§ **Given task 1**
Rewrite the PyLipID protocol excerpt starting at "The protocol implements" and ending at "a membrane environment.", changing "kinetics" to "binding dynamics".
§ **Given task 2**
Go on with the PyLipID protocol excerpt after its final sentence.

§ **Excerpt to read**
The protocol implements the [PyLipID analysis toolkit](https://github.com/wlsong/PyLipID) for calculation of lipid binding sites
and their associated kinetics. The pipeline also details how best to screen and rank PyLipID outputs, compare the relative kinetics of lipids at sites where densities are observed and refine lipid poses using atomistic simulations. Thus, the protocol serves to assess both the most likely identity of the lipid species accounting for a given density and the lipid fingerprint within a membrane environment.  

The [GROMACS  simulation software](https:www.gromacs.org) (version 2019) was used throughout however all versions > GROMACS 5 should also be compatible. 

#### The protocol code can be decomposed into numbered stages corresponding to:

1. Setting up and performing coarse-grained simulations
2. Testing PyLipID cut-off values
3. Selecting PyLipID input parameters and running PyLipID analysis
4. Screening PyLipID data
5. Ranking site lipids
6. Setting up atomistic simulations to refine lipid poses

Within each subsection the code split into a list of **'USER DEFINED VARIABLES'** and the associated **'CODE'** for that section.

§ **Recorded information**

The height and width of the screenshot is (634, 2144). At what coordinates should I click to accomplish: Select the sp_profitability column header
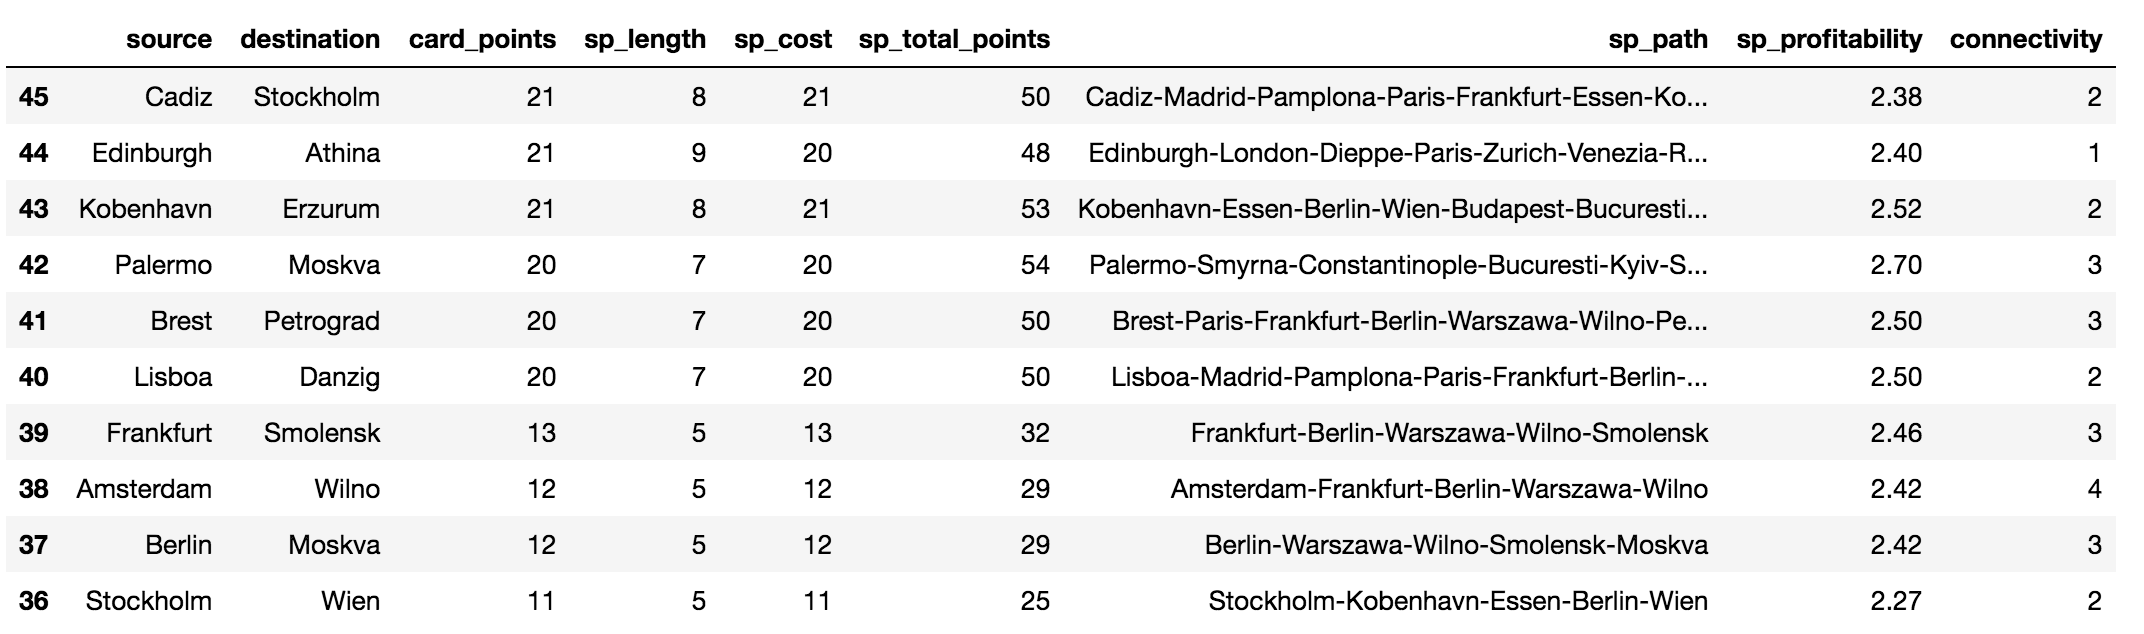[x=1829, y=39]
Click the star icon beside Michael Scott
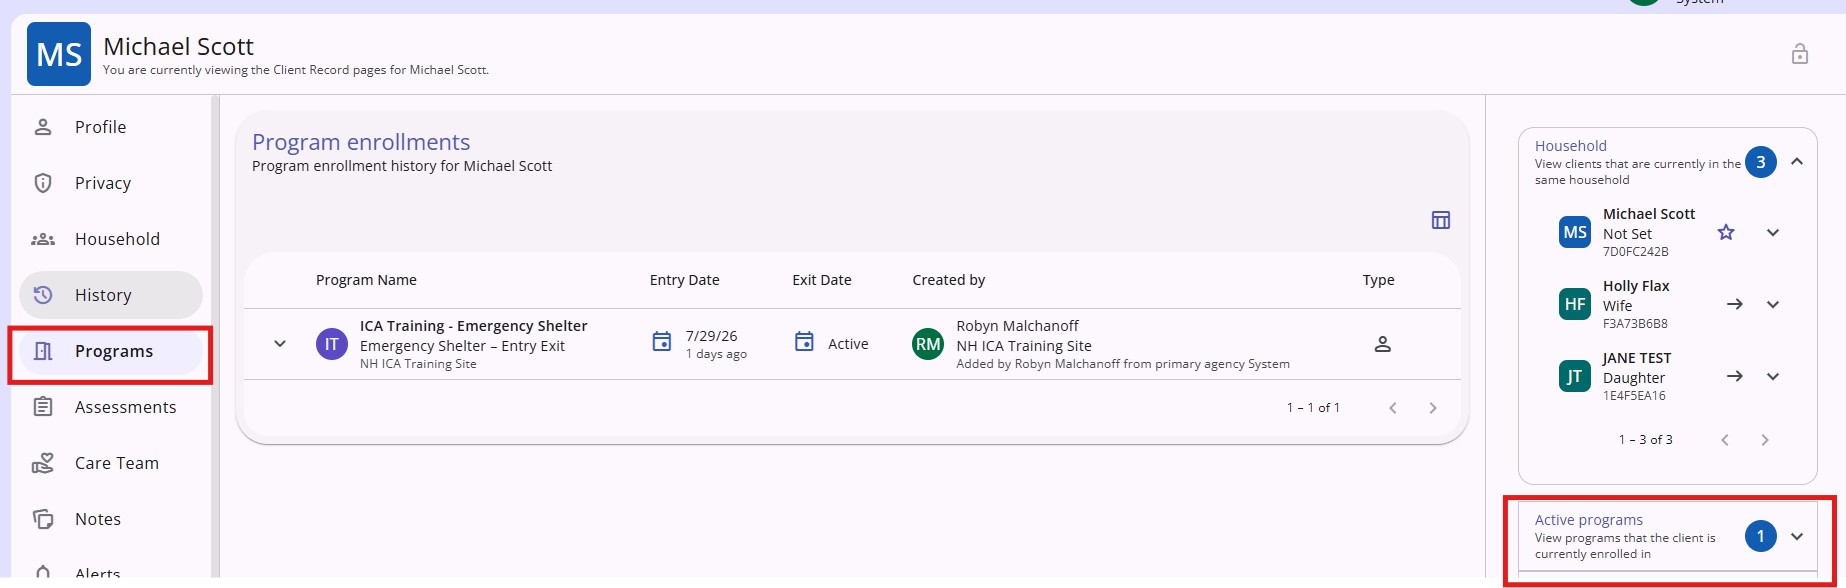 (1725, 233)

§ **Final answer 1**
The protocol implements the [PyLipID analysis toolkit](https://github.com/wlsong/PyLipID) for calculation of lipid binding sites
and their associated binding dynamics. The pipeline also details how best to screen and rank PyLipID outputs, compare the relative binding dynamics of lipids at sites where densities are observed and refine lipid poses using atomistic simulations. Thus, the protocol serves to assess both the most likely identity of the lipid species accounting for a given density and the lipid fingerprint within a membrane environment.

§ **Final answer 2**
While the protocol establishes inputs needed for coarse-grained or atomistic simulations (i.e. `.tpr` files for gromacs) the simulations should be run by the user. Simulations may be run simulations locally or offload to a high performance computing facility, cluster or cloud computing network. Sections corresponding to simulation productions runs are marked by **'PAUSE POINT'**. Once simulations have reached completion the pipeline can be resumed to analyse and process data.



## Citation
Please cite the following if elements of this protocol are used in research:
[**ADD CITATION **]()

In [None]:
import os
import protocol
import protocol.system_setup
import protocol.process_structure as pps
import protocol.simulation as ps
import protocol.test_PyLipID_cutoffs as lip_test
import protocol.run_PyLipID as lip_run
import protocol.screen_PyLipID_data as lip_screen
import protocol.rank_sites as rs

Establish paths to be used throughout the protocol. 

In [None]:
protocol_path=os.path.dirname(protocol.__file__)
path=protocol.system_setup.setup(protocol_path, save_dir)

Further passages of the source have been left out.